The cover art chosen for the Spring 2011 issue of Kestrel is a misty-blue piece titled Okeanos IV 2010 by Kathleen Holder, the visual artist featured in this issue. The artwork reminds me of a cold day on a beach, where the sky and the water fuse. Donna Long writes in her editorial comment, the submissions selected for publication sometimes “just seem cosmically ordained to share an issue.” Long tells us water is this cosmic connection, bending and rolling through the work like the thread of a river tying up a landscape. And I see that connection from the opening essay, “Upstream Against Forgetting” by Rob Merritt, to the poems, such as “Aqua Vitae” by Charles Tisdale or “Meditation: Labor Day” by Nancy Takacs. Wonderful.

The editors have selected fantastic work for this issue. They possess wonderful sound—rhythms and rolls—which remind me of rivers. Let me digress for a moment. I enjoy fishing in the spring and summer. I wade through streams and rivers, casting to trout. Every moment on the river, I feel the force of the water as it pushes me along, or pushes me back. Sometimes it even threatens to pull me down. Regardless, it always has a grip on me, holding me. Even more, it whispers to me. I have often looked back over my shoulder thinking I’ve heard words in the water. Anyone who has spent time near rivers has heard it—playful and inviting, but always powerful.

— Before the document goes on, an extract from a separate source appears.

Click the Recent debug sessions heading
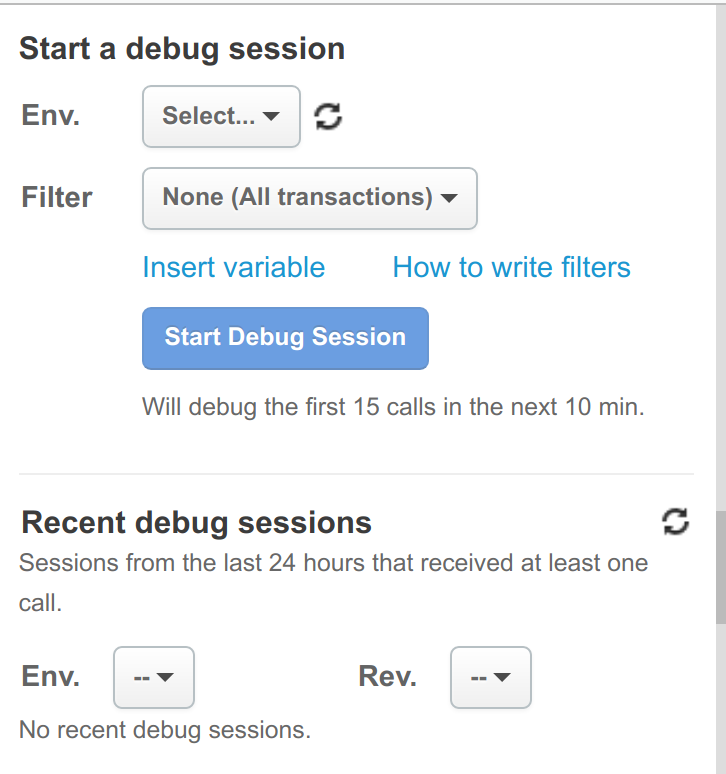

I’m reminded of this rhythm in the poem “Disperspective,” by William Hathaway: “When night / falls and the road becomes / a gushing stream of light, out / creep dark creature to eat / the dead swept up on the shores of that river.” Not to ignore the powerful and disturbing image evoked, the sound of these few lines has me rereading and rolling those alliterate r’s over and over, listening. Hearing the long e’s before they shift to the flat thunk of the short e of “dead” and “swept.”

Marc Hudson, in his poem “If Walt Whitman is Grass,” writes:

I walked out into Seattle rain
feeling a strange elation,
as if I were the acolyte
of a mild-mannered apocalypse,
as if through infinite space
a fine mist were processing,
blurring well-kept boundaries.

Again, the language in this poem lifts and falls like water rushing over rocks; it has a natural, though seemingly crafted rhythm. There is playfulness in the echoing “a” in “rain,” “strange,” “elation,” and “space” entwined with the “infinite […] fine mist.” At the end of the poem, Hudson writes: “So I imagine him dissolving / the speeches of politicians / the way lichen softens, then assimilates, the most obdurate rock.” Those slippery s’s, the whispering hush of deep water just before it falls over the edge, crashing on hard sounds, those immovable, heavy short o’s.

I don’t have far to go in this issue to find even more examples. I turn the page and I’m reading Devon Miller-Duggan’s “The Angel Quiz”: “Suppose the dark and sleaze of flesh intrigue them.” Or I’m being drawn into Zeke Jarvis’s story “Eulogy,” where a family is practicing the father’s eulogy on a hot summer day, in front of the plain coffin he has made for himself: “Susie sighed loud enough to show that she knew what she was doing. Little Jack had twisted his tie to almost backwards. ‘Is Daddy going to die soon, Mommy?’”

About a year ago, October 2010, Robert Pinsky wrote an article for the online magazine, Slate.com, titled “Keener Sounds,” in which he reminds us that poetry has a long history of great sounds that don’t necessarily rhyme. He points out the great sounds found in poems by Frost and Williams. He adds: “it’s clumsy work, trying to trace these audible subtleties. I’ll just point to the beauty […] without trying to describe any further what we hear: The hearing itself is an action of consciousness, a kind of awakening and of keeping.” So I’ll leave it at that. The Spring 2011 issue of Kestrel, that bird with the distinctive cry, is full of beautiful, “audible subtleties.” It is not unlike the whispering of a river, the roaring of a falls, or the incessant calling of waves.